* [Short problem] Reproduce word for word every line from the first one through the line containing "10, 606, 16)", inclusive.

--- Records for this task ---

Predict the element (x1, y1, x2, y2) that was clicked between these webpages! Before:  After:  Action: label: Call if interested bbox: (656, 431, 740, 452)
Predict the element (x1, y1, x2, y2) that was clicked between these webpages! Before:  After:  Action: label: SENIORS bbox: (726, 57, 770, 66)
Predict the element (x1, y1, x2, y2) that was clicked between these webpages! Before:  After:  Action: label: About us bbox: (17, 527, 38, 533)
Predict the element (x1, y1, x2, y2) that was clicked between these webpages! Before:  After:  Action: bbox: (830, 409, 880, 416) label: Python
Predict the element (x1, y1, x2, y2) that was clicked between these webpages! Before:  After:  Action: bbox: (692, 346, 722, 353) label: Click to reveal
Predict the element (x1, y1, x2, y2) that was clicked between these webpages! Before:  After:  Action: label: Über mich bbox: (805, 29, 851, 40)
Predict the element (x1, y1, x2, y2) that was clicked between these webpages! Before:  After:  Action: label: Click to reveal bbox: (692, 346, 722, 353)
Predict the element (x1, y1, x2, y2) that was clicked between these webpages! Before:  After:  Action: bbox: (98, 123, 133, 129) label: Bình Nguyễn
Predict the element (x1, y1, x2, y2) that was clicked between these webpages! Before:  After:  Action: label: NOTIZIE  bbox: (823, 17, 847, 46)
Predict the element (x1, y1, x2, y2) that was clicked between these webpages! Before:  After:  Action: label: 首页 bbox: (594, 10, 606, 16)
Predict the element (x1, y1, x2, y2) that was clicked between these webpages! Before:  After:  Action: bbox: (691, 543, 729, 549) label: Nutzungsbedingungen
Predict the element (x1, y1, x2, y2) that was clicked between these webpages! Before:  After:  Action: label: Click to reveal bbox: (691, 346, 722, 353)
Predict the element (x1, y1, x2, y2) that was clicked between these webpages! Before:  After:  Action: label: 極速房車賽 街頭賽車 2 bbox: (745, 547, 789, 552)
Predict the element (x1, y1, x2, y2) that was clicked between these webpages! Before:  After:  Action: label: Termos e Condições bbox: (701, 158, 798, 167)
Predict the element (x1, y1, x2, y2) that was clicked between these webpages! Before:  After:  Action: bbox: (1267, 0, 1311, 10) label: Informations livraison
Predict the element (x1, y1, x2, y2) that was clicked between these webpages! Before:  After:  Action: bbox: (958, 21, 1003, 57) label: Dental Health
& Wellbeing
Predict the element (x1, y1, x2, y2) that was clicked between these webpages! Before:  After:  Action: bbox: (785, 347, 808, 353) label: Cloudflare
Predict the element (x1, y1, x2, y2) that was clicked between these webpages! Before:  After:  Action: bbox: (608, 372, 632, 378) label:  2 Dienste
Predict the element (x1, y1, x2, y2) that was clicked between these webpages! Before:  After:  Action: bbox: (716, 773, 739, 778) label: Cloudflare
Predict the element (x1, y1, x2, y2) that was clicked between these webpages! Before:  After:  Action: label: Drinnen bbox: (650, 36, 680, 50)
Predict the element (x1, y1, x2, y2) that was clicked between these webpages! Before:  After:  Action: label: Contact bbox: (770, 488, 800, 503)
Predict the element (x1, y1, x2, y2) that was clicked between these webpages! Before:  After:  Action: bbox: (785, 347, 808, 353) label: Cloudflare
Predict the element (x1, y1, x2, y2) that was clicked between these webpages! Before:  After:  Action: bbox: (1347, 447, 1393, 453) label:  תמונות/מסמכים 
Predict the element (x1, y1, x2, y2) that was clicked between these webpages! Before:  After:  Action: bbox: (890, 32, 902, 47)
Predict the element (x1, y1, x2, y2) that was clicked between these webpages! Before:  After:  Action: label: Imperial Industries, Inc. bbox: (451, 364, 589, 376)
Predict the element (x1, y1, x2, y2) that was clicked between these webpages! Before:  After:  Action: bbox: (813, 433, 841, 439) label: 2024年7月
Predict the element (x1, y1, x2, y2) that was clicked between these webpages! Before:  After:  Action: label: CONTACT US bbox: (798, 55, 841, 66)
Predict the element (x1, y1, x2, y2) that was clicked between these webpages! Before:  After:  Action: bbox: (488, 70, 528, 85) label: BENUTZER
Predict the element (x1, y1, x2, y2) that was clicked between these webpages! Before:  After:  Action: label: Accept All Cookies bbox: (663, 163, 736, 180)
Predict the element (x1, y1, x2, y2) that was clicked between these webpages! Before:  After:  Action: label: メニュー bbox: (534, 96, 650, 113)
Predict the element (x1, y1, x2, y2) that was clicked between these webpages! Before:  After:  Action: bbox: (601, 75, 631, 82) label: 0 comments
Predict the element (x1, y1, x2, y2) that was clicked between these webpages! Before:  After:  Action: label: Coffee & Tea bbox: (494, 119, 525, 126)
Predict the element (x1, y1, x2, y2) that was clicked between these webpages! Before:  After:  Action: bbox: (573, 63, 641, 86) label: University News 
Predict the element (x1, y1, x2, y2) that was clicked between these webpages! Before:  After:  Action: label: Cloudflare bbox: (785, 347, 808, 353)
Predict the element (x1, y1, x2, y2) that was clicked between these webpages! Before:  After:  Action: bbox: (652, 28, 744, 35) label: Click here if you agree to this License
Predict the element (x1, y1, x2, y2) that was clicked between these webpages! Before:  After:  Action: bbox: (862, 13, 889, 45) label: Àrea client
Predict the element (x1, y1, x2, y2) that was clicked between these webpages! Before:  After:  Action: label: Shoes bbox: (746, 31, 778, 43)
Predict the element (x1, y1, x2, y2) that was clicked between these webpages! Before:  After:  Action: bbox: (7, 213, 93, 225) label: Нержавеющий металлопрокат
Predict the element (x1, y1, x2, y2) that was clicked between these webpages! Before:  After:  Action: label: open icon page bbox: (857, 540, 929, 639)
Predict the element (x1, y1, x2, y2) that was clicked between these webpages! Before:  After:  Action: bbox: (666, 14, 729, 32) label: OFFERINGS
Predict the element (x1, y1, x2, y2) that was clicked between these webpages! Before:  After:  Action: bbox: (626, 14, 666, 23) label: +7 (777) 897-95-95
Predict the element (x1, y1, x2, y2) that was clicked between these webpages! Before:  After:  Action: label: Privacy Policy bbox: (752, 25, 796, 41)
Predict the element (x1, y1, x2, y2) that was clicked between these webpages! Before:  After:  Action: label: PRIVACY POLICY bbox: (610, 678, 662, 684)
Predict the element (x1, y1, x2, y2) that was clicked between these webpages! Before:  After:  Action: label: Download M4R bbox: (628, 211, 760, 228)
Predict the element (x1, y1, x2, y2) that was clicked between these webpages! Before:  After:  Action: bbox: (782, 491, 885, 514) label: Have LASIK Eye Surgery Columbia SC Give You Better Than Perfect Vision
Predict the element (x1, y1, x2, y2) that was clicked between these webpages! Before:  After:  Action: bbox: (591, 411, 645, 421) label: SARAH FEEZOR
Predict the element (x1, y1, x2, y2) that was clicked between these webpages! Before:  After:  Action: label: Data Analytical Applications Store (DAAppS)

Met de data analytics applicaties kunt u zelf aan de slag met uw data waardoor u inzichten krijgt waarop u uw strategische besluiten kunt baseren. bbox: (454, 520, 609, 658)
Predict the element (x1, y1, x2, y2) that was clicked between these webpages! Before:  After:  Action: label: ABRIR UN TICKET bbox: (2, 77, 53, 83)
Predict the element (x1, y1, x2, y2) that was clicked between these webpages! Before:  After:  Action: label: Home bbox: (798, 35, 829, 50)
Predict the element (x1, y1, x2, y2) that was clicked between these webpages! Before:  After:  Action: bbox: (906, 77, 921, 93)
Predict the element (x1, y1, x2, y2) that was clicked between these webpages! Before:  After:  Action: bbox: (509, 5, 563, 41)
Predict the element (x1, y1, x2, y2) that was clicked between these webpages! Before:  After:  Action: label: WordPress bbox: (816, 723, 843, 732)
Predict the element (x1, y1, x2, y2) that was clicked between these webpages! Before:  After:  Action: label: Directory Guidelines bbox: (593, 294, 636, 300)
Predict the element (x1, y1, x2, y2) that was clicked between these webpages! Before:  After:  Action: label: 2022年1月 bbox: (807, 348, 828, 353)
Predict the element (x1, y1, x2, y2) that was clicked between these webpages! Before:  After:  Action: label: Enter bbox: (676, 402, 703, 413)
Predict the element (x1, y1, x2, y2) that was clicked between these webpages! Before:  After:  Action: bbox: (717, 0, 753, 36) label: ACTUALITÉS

---

* [Response for this exercise]
Predict the element (x1, y1, x2, y2) that was clicked between these webpages! Before:  After:  Action: label: Call if interested bbox: (656, 431, 740, 452)
Predict the element (x1, y1, x2, y2) that was clicked between these webpages! Before:  After:  Action: label: SENIORS bbox: (726, 57, 770, 66)
Predict the element (x1, y1, x2, y2) that was clicked between these webpages! Before:  After:  Action: label: About us bbox: (17, 527, 38, 533)
Predict the element (x1, y1, x2, y2) that was clicked between these webpages! Before:  After:  Action: bbox: (830, 409, 880, 416) label: Python
Predict the element (x1, y1, x2, y2) that was clicked between these webpages! Before:  After:  Action: bbox: (692, 346, 722, 353) label: Click to reveal
Predict the element (x1, y1, x2, y2) that was clicked between these webpages! Before:  After:  Action: label: Über mich bbox: (805, 29, 851, 40)
Predict the element (x1, y1, x2, y2) that was clicked between these webpages! Before:  After:  Action: label: Click to reveal bbox: (692, 346, 722, 353)
Predict the element (x1, y1, x2, y2) that was clicked between these webpages! Before:  After:  Action: bbox: (98, 123, 133, 129) label: Bình Nguyễn
Predict the element (x1, y1, x2, y2) that was clicked between these webpages! Before:  After:  Action: label: NOTIZIE  bbox: (823, 17, 847, 46)
Predict the element (x1, y1, x2, y2) that was clicked between these webpages! Before:  After:  Action: label: 首页 bbox: (594, 10, 606, 16)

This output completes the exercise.